And yet the time will come: Ivan Franko in Memoriam

Ivan Franko (1856-1916), together with Taras Shevchenko and Lesia Ukrainka, is one of the three pillars of classical Ukrainian literature. His extraordinary life and enormous creative output are well described by Marko Robert Stech and Arkadii Zhukovsky in the Internet Encyclopedia of Ukraine with a very useful bibliography for researchers at the end:

With his many gifts, encyclopedic knowledge, and uncommon capacity for work, Franko made outstanding contributions to many areas of Ukrainian culture. He was a poet, prose writer, playwright, critic, literary historian, translator, and publisher. The themes of his literary works were drawn from the life and struggle of his own people and from sources of world culture: Eastern cultures and the classical and Renaissance traditions. He was a ‘golden bridge’ between Ukrainian and world literatures.


Ivan Franko in 1886 (From Wikimedia Commons)

The death of Ivan Franko on May 28 1916 was a great blow to the whole of Ukrainian society, then part of the Austro-Hungarian and Russian empires. He died in his beloved Lviv, amidst the horrors of the First World War, when  Ukrainians from both empires were fighting each other.  Soon after his funeral, through the efforts of his friends and especially Mykhailo Vozniak, the League of Liberation of Ukraine in Vienna published a book Pamiaty Ivana Franka. 
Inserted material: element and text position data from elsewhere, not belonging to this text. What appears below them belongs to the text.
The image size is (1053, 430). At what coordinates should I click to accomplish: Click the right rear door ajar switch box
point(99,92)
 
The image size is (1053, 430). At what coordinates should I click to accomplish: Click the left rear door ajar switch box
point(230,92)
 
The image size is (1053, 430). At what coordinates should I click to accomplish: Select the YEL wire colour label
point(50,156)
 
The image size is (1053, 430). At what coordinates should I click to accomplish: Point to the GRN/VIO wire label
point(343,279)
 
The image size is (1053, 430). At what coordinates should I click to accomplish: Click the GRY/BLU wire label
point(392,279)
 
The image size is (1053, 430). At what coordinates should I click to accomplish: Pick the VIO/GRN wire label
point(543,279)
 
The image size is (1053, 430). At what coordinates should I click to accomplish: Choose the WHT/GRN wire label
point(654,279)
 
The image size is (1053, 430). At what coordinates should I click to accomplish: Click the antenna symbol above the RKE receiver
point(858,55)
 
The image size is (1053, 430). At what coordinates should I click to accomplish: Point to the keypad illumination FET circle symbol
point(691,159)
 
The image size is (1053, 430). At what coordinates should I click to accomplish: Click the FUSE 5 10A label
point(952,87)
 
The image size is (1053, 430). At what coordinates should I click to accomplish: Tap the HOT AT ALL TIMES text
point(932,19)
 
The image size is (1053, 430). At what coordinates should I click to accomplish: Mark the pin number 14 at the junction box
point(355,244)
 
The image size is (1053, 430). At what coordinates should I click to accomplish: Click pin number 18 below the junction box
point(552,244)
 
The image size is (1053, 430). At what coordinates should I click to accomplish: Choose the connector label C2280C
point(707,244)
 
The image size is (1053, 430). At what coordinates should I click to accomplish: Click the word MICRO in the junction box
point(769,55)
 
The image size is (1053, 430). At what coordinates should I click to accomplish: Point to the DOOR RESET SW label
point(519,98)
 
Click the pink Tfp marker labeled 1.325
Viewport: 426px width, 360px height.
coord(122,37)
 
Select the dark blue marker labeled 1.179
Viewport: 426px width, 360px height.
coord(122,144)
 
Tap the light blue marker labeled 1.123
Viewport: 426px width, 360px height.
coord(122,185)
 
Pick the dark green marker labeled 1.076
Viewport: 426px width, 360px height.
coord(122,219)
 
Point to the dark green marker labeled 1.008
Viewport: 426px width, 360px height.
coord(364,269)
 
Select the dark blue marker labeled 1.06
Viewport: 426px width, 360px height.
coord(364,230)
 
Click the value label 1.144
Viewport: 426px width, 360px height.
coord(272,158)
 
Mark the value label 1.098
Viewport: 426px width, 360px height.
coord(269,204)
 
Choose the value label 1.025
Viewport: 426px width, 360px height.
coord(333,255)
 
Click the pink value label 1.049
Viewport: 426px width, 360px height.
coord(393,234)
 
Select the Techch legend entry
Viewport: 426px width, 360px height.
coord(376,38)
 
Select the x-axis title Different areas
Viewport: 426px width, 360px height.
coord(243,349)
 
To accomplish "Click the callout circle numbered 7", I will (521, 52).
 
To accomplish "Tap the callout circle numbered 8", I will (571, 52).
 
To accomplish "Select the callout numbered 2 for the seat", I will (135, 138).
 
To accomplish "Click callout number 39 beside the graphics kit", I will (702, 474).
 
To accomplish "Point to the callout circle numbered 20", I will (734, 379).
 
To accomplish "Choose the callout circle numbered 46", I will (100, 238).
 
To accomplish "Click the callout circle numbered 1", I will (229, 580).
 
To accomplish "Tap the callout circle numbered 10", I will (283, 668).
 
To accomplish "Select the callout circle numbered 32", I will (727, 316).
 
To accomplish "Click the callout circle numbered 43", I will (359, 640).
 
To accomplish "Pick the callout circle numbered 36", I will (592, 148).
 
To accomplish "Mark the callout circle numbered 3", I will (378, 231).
Cover of Pamiaty Ivana Franka (Vienna, 1916) 10790.v.6 (An electronic version of the work is available at:

This rare book is part of our significant collection of works by and about Ivan Franko. It describes his funeral in Lviv, with speeches and reactions from all over the world. Rare photographs of the funeral are part of the book.

Franko’s funeral procession in Lviv on May 31 1916. From Pamiaty Ivana Franka, p. 67

In 1932 the Canadian priest and translator Percival Cundy, before presenting his translations of selected poems into English in A Voice from Ukrainia, wrote in the biographical sketch:

In his great epic Moses, Franko puts these words into the mouth of the prophet and nation-maker of Israel as he surveys their tents from Mount Nebo, on whose peak he was soon to die:

As thou shalt through the centuries march,
Thou’lt bear my spirit’s stamp on thee

Franko could justly apply these words to himself in the relation to his own people, the Ukrainians of Galicia, for no man in modern times so profoundly influenced, spiritually and culturally, a nation than did he.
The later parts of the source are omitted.